Arne Smith is a Marine Corps combat veteran and closet BBQ master (*it’s not world famous yet, but it will be). He currently resides in Maine, where he lives on a shit ton of acres and is studying for a Bachelors in Adventure Therapy, which he plans to use to start an outdoor adventure company that brings together Veterans and anyone else who needs to get outside and create their own family.

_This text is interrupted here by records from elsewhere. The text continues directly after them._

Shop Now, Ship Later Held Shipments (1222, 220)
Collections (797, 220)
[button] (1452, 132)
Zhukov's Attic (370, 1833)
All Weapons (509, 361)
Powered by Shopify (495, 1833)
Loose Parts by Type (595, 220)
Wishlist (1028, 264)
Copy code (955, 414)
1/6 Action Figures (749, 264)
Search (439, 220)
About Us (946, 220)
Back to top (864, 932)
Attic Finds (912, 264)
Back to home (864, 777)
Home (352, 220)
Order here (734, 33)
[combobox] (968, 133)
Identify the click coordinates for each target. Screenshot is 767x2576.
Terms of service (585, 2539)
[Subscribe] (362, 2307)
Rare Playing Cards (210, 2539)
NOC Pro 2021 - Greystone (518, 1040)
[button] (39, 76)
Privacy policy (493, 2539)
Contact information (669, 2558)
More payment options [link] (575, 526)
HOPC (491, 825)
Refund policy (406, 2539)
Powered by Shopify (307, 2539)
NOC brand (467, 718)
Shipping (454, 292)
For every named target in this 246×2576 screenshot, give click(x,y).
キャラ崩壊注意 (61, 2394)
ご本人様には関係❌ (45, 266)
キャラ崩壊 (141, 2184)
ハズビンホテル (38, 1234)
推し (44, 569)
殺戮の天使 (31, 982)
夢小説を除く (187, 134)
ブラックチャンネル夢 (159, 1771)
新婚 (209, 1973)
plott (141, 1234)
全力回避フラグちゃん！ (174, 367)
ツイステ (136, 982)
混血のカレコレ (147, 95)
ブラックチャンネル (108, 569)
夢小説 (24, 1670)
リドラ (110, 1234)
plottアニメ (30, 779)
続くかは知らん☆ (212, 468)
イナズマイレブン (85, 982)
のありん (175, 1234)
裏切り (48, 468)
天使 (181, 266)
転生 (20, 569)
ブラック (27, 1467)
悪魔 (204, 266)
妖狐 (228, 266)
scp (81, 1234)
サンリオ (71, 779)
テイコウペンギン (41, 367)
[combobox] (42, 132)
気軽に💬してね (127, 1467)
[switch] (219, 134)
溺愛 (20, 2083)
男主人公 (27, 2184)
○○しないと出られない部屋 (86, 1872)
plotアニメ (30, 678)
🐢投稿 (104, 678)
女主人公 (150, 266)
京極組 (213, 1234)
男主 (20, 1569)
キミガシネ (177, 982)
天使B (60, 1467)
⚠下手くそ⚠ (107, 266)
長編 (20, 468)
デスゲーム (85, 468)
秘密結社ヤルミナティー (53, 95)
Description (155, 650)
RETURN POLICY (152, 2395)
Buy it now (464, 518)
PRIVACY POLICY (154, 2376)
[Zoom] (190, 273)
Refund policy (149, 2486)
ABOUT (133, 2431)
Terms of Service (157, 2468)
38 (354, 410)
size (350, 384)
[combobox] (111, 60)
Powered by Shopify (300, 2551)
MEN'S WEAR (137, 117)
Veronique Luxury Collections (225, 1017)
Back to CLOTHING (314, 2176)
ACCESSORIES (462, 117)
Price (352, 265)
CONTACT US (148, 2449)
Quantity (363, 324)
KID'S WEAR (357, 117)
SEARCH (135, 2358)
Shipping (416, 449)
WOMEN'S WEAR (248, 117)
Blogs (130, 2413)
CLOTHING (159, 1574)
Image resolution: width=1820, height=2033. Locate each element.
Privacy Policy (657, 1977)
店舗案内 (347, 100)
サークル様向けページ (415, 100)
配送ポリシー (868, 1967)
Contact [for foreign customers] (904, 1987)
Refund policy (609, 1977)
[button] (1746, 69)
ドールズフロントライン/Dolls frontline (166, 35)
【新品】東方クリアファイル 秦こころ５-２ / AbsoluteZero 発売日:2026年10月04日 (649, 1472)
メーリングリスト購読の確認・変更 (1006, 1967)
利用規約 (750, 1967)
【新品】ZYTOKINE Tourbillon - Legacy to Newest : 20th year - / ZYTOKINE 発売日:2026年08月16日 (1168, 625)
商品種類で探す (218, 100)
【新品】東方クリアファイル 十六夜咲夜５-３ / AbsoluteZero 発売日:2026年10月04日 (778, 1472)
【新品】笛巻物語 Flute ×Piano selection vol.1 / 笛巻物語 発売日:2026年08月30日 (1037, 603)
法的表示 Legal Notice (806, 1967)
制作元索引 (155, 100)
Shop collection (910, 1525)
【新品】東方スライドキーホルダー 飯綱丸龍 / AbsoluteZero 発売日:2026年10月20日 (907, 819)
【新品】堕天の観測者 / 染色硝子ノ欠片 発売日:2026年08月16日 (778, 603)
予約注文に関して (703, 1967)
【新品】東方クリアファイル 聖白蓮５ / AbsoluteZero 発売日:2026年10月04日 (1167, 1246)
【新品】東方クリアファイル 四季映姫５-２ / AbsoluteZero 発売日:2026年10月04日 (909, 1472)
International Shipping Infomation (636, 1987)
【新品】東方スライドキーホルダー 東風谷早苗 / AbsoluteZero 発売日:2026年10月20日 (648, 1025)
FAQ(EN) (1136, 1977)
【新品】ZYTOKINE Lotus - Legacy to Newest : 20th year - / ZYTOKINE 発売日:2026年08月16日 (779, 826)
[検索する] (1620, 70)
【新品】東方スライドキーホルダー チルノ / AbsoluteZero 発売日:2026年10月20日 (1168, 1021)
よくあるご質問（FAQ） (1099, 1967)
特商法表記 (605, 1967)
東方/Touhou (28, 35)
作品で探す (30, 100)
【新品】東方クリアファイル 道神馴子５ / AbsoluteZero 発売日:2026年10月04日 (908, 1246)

Editors Note: First off, I fucking love Arne (it’s pronounced ar-nee, in case you’re wondering) and serving with him in Afghanistan was a blast. Eating the world-famous* BBQ he makes after we got back was even better. I was slow to ask Arne to share this personal shit because…it’s personal. But like the good dude he is, he opened up and helped paint an honest picture about why someone with a broken past found themselves in the service of a nation at war. It’s even more fascinating to me because my childhood was the opposite of his; I was lucky to have loving biological parents, a stable home, everything I ever needed and most of what I wanted. And yet like Arne, I saw a gap in my life. Where Arne had overcome a thousand hardships but lacked a family, I had a wonderful family but hadn’t overcome a damn thing…I lacked anything in my life I had earned myself. We both went searching for the things we were missing in the same place, and strangely, we both found what we were looking for and came out better for it.